こうした原則は当たり前のように聞こえるし、「そんなことはわかっている」と思うかもしれない。だが原則をただ言葉として読んで「そんなことはわかってる」と思っているのと、実際に自分の考え方を変えるまでに納得することには大きな隔たりがある。

自分の間違いに気づき、その理由を考え、自分こそが認知バイアスにとらわれていたことを痛感する……。そういう直接的な体験を通さなければ、自分の血肉にすることは難しい。

俯瞰的な思考を持つ人は「間違いを認める」のではなく「アップデートする」と言うことがある。

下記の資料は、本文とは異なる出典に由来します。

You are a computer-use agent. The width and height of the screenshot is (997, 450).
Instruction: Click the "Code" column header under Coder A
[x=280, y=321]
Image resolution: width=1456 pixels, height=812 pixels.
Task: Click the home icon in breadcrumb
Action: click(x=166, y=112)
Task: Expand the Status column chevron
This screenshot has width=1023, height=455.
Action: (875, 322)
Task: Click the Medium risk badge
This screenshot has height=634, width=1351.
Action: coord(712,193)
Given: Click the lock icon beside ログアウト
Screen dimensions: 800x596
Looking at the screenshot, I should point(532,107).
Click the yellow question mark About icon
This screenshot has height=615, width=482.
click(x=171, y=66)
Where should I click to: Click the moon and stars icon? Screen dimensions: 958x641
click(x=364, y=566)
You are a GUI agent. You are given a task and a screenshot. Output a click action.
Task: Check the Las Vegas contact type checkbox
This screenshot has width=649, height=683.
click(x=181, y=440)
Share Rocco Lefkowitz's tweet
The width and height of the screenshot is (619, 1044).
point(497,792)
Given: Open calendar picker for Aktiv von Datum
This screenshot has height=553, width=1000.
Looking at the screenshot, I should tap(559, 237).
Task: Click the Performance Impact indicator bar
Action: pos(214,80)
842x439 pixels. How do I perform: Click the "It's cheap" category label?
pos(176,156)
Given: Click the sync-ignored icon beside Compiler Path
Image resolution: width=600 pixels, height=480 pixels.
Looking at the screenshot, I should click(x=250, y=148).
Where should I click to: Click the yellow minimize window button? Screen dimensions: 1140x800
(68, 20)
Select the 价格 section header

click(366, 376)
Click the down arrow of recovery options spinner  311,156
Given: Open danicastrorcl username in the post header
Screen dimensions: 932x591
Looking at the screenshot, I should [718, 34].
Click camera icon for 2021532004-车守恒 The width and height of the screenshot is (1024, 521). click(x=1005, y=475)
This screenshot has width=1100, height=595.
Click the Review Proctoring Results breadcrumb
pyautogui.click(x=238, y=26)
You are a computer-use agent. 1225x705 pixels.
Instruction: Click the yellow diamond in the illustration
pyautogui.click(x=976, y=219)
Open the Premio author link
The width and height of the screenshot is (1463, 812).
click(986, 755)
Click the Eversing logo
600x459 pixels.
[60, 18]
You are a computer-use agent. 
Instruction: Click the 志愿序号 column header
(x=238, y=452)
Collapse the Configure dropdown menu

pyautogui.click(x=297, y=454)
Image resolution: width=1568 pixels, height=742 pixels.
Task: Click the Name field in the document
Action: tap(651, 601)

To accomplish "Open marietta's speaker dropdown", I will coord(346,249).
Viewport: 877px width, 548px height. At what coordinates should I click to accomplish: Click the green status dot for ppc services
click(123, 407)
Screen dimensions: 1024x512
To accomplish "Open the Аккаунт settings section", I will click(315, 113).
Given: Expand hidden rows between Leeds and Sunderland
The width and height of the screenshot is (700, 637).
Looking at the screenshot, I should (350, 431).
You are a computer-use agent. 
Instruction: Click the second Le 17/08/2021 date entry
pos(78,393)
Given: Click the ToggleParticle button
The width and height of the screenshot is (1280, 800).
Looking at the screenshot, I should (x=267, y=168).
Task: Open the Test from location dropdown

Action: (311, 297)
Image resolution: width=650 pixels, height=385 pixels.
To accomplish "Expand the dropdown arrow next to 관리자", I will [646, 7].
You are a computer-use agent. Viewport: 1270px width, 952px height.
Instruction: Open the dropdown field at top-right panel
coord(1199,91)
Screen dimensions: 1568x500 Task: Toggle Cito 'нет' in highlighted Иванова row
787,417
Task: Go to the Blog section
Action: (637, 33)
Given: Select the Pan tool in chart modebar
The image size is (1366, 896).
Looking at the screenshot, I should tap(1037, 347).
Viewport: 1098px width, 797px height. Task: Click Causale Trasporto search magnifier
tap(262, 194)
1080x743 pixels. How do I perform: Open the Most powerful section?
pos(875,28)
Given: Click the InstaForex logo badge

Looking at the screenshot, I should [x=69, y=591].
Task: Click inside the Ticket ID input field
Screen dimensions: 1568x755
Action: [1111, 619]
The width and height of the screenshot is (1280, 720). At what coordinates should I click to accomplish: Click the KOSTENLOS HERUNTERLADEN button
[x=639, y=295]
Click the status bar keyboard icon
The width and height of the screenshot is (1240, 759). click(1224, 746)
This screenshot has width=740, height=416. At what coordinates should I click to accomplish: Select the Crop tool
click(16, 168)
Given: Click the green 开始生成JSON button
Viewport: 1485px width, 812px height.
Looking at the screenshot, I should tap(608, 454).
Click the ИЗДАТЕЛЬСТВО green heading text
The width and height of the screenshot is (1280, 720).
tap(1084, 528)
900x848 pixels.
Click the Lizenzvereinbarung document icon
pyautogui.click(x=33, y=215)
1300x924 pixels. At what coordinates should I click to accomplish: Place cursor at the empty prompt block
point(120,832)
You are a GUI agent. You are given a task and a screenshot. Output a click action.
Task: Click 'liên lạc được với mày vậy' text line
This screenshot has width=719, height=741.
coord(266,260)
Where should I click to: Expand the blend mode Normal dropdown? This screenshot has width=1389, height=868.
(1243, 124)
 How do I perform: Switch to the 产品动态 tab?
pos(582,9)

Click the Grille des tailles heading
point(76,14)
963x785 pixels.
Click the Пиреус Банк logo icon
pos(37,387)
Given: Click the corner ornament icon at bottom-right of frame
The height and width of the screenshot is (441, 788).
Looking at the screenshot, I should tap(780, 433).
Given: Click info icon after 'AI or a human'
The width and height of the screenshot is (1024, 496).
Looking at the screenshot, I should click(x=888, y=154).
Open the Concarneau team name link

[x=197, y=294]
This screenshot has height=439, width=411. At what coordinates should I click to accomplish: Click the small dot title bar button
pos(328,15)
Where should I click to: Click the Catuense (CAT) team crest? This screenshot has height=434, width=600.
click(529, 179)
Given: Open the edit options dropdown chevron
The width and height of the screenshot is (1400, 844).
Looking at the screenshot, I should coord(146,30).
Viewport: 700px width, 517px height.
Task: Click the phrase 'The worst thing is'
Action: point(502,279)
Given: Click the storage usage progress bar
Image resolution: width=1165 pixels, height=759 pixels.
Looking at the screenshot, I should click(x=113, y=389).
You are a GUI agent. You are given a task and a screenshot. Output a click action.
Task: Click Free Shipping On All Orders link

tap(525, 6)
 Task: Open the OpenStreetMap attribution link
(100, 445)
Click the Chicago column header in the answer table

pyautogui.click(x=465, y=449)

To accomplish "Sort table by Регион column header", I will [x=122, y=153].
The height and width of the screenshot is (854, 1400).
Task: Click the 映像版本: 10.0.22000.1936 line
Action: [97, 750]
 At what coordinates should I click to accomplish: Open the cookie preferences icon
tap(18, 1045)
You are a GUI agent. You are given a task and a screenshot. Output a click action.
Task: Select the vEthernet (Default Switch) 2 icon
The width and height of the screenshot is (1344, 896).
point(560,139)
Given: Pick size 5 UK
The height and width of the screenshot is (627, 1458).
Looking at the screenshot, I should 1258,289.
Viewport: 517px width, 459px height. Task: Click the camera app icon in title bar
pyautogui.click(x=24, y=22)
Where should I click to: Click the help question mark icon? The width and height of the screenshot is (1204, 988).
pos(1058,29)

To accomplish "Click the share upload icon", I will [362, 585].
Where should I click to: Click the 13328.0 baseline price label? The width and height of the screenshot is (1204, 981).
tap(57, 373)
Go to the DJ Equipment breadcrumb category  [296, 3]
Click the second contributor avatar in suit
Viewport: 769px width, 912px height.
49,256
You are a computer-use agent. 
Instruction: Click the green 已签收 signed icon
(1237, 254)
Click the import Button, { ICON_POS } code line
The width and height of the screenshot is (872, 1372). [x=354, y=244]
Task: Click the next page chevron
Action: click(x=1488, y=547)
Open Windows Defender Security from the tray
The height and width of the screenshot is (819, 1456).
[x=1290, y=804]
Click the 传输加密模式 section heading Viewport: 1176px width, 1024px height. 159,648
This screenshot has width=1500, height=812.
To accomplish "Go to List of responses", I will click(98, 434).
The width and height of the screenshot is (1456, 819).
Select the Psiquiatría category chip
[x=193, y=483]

これは確率論の専門用語で、新たな情報を得た後で確率を修正する方法を表す「ベイズ更新」に由来している。

アップデートとは、日常的にひっそりと行われるものだ。大げさな罪の告白とは正反対だ。アップデートとは、それまでのものを失敗だと見なさずに、よりよいもの、より新しいものに変えていくことだ。

世界最大のライブストリーミング・プラットフォーム「ツイッチ」のCEO兼共同設立者エメット・シアーは、もともと自分の間違いを認めるのが苦手だった。だが、「間違い=失敗」ではないと理解することで、しだいにそれができるようになっていった。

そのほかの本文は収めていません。